- Not a substitute for professional veterinary help.
Growing up in a small New York City apartment didn’t leave much space for pets. In the background of her musical life, Janet Marlow, a fifth-generation musician in a family of composers, found plenty of room for animals.
Marlow has spent years touring the world as a jazz artist, performing her own compositions, playing her main instrument, the guitar, and studying music in Spain and France. Along the way, she learned a lot about concert halls and acoustics, and at home, she began watching her dogs and cats react to her music. They would sit by her side during practice sessions.
“I was always observant of how amazingly relaxed they were and just content to be,” Marlow remembers.
She had a cat who was severely injured and required emergency treatment. The cat spent five days in the ICU, where Marlow sang to him. She noticed the cat slow blinking his eyes at her, a sign of relaxation and comfort. Right after her cat passed, she began questioning the role sound played in his life.
“What is it about an animal’s hearing,” she wondered. “I know I couldn’t play my guitar in everyone’s home, but how could I help pet parents have this music for their own animals?”
A Hypersensitive World
Marlow became more interested in dog and cat hearing, and began to study psychoacoustics, or the perception of sound and the physiological response to sound.
Marlow discovered that dogs hear nearly twice as many frequencies as humans, and they can hear sounds from 80 feet away that human ears can only detect at 20 feet.
Cats have even more delicate hearing and can hear three times more than humans. Amazingly, a cat’s ear muscles can twist 180 degrees. The average adult human can hear up to 20,000 Hertz, whereas a dog hears up to 45,000 Hertz. A cat can hear up to an astonishing 85,000 Hertz.
Combining her unique skills observing and researching pets and her love of music, Marlow formed her species-specific music company, Pet Acoustics, in 1994.
Pet Sounds
One of Pet Acoustics products is a portable Bluetooth speaker cube that plays a continuous soundtrack of soothing music composed by Marlow and performed by the artist’s many musician friends. The speaker is pre-loaded with musicfor specific pets: dogs, cats, birds, or horses, and comes with a USB charging cord. The cubes run around $60 on petacoustics.com.
The speaker is small, but the sound is significant—and yes, depending on the species version you elect, the music, while generally calming-sounding to humans, will sound different. The music for cats, for example, is different than dogs and is on a higher register to accommodate their specific hearing range.
Marlow sent me a Pet Tunes canine speaker to try with my 5-month-old Cocker Spaniel puppy, Alvin. I was told to play it when I left the house without Alvin, or during a thunderstorm. Since storms don’t seem to bother Alvin, I put the speaker on and went for a neighborhood walk. My spouse stayed behind to observe Alvin, who would typically pace, whine, and cry for me.
After about seven minutes, Alvin curled up near my home office chair and took a nap. He woke up a few times, but the music was playing, and he drifted back to sleep. The sounds reminded me of the type of music you hear in a spa or other tranquil location—soothing, light, and peaceful.
Marlow says Pet Acoustics has helped thousands of dogs and cats over the years, and reviews indicate the system has helped pet parents with everything from separation anxiety to external noise to easing trips to the vet—you may even hear Pet Acoustics playing over the office speakers at your own vet’s office.
“Your dog (or cat) will associate the music wherever you take it, so they feel the same sense of contentment and safety,” Marlow says.
It’s not just horses and birds, cats and dogs—rabbits respond to her music, too.
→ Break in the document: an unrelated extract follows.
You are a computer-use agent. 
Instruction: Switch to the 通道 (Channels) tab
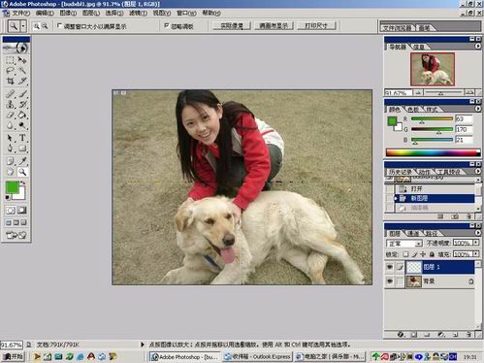413,233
Marlow recalls a test of her music on Labrador Retriever puppies. She had no idea rabbits were in the facility at the time. Pet Acoustics worked on the pups, but it had the same, soothing, calming effect on the rabbits.
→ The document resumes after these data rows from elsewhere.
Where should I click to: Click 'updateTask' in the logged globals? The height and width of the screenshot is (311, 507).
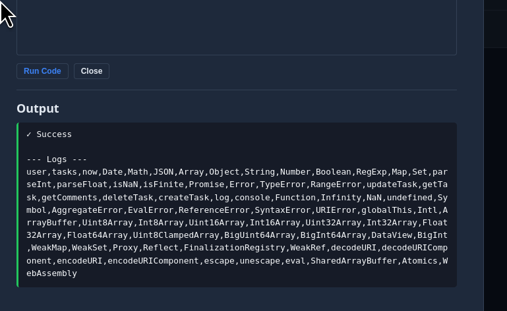(392, 184)
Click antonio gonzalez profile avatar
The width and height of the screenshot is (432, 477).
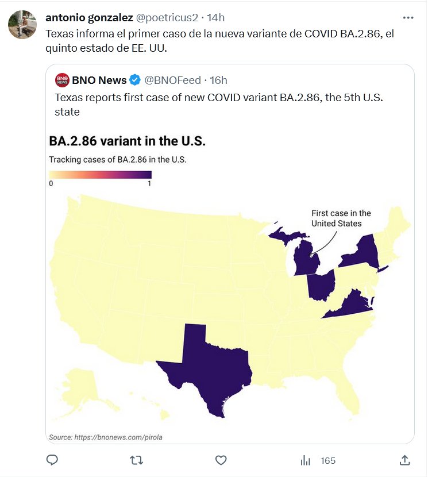22,24
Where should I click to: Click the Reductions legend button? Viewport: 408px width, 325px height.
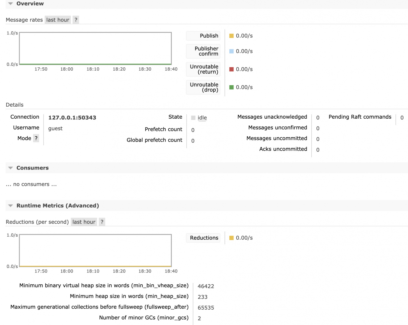click(x=203, y=238)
“I looked over to the rabbit cages, and they were all asleep as my music played,” she remembers.
Hear, Hear
“Biometrically proven” is how Marlow describes her products—what this means, essentially, is that tests and studies have been conducted on real animals that have concluded the music really does have a soothing, stress-relieving effect on pets.
Marlow’s recent study published in the peer-reviewed International Animal Health Journal determined after three months, the dogs studied had a lower pulse rate, a higher HRV (heart variability) rate, and they rested more.
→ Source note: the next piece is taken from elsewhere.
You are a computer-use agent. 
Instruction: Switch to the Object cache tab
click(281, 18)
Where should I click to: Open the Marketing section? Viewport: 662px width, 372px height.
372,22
Understanding how an animal listens and hears is so important to Marlow that she created a pet hearing test, which is free on the Pet Acoustics website. The test is an easy way to assess your pet’s hearing health in general.
“I wanted to invent a system so people can have a free piece of information,” she says. “You will know right away if your dog or cat reacts to the sounds.”
This is essential, Marlow says, because the more we understand how our pets experience the world, the richer and more rewarding our lives can be together.
“A really important part of Pet Acoustics is trying to educate pet parents to understand their pets for better health, because we don’t experience or hear what they do,” she says.